The competitive implications extend well beyond Anthropic's balance sheet. By tying AI model development to specific cloud ecosystems at this scale, the arrangement accelerates a broader industry shift in which compute access — not merely algorithmic innovation — becomes a primary determinant of competitive position. Smaller AI firms, unable to secure comparable infrastructure commitments, face meaningful disadvantages in training frontier models and serving enterprise customers at speed. Anthropic is already reported to be "virtually sold out" on compute capacity, a bottleneck that paradoxically reinforces the value of its cloud partnerships even as it underscores the tightness of the overall supply environment. This dynamic gives well-capitalized incumbents an increasingly durable structural advantage.

Anthropic is nonetheless pursuing strategies to reduce single-vendor concentration risk and extend its infrastructure independence. The company is diversifying its supply base through partnerships with CoreWeave and Broadcom, and has committed $50 billion toward building out its own proprietary data center footprint. The company has also hired advisors in preparation for a potential IPO, and secondary market valuations have in some cases placed Anthropic's worth above $1 trillion — a figure that would surpass OpenAI and reflect investor expectations of continued revenue acceleration. Whether those valuations prove durable will depend substantially on whether Anthropic can convert its compute scale and model quality into sticky, long-term enterprise contracts before competitive pressure from OpenAI, Google DeepMind, and emerging open-weight models narrows its differentiation window.

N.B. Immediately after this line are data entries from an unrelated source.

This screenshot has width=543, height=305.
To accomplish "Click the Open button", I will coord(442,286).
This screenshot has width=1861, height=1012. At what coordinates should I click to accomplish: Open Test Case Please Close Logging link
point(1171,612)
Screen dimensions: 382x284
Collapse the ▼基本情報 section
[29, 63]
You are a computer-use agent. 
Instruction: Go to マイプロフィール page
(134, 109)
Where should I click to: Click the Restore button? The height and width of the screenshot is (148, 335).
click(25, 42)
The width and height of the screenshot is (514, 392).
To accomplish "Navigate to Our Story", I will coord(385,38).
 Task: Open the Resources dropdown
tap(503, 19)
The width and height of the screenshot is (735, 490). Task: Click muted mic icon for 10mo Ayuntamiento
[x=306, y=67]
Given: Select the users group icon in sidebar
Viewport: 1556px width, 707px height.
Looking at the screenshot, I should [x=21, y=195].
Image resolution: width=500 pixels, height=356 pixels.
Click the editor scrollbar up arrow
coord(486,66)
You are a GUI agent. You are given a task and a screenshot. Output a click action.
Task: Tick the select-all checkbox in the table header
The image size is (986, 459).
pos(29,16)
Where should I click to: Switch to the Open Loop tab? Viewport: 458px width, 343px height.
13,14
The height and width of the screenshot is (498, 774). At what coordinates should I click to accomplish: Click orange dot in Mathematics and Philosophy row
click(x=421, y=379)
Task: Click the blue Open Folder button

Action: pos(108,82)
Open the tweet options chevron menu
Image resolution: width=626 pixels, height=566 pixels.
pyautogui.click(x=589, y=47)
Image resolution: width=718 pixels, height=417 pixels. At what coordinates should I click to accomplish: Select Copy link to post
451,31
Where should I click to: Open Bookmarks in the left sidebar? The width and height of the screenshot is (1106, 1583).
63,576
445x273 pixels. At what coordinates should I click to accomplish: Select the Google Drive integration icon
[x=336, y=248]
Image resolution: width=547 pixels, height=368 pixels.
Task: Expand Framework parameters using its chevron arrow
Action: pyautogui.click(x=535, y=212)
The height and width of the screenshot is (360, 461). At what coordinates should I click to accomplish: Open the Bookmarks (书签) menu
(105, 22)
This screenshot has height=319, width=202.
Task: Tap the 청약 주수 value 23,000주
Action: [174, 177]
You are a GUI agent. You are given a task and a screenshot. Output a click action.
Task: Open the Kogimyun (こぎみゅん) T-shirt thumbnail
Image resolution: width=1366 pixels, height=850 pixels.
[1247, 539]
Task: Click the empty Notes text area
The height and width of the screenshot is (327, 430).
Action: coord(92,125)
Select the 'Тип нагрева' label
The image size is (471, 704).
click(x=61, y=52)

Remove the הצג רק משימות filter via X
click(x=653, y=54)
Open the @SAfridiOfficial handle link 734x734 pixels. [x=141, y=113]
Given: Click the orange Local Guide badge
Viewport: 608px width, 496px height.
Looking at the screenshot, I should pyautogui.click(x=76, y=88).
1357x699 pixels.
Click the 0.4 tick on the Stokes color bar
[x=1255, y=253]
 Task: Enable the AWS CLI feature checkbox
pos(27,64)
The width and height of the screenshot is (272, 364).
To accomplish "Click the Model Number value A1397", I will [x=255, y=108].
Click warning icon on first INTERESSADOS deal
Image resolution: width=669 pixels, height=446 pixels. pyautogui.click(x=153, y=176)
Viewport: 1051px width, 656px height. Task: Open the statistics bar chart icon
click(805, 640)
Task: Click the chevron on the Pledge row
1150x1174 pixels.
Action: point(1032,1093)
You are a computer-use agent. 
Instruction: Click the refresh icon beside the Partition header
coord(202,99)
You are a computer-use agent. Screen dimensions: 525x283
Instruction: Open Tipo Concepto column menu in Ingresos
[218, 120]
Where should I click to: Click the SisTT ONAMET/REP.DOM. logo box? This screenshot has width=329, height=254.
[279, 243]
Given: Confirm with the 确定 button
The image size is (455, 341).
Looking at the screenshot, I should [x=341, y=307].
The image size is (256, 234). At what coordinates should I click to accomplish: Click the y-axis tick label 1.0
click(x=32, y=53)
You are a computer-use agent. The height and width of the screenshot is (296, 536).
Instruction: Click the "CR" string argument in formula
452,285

Taken together, the funding arrangements represent a maturation of the AI investment thesis: capital is no longer flowing primarily toward research breakthroughs but toward the industrial-scale infrastructure required to deploy and monetize those breakthroughs at enterprise velocity. For cloud providers, Anthropic serves as both a revenue engine and a strategic hedge — a way to win AI workloads even as they compete with their own AI products. For Anthropic, the arrangements provide the compute runway necessary to scale Claude without bearing the full capital expenditure burden alone. The resulting ecosystem is deeply interdependent, and its stability — or fragility — will be a defining feature of how the next phase of the AI industry's consolidation unfolds.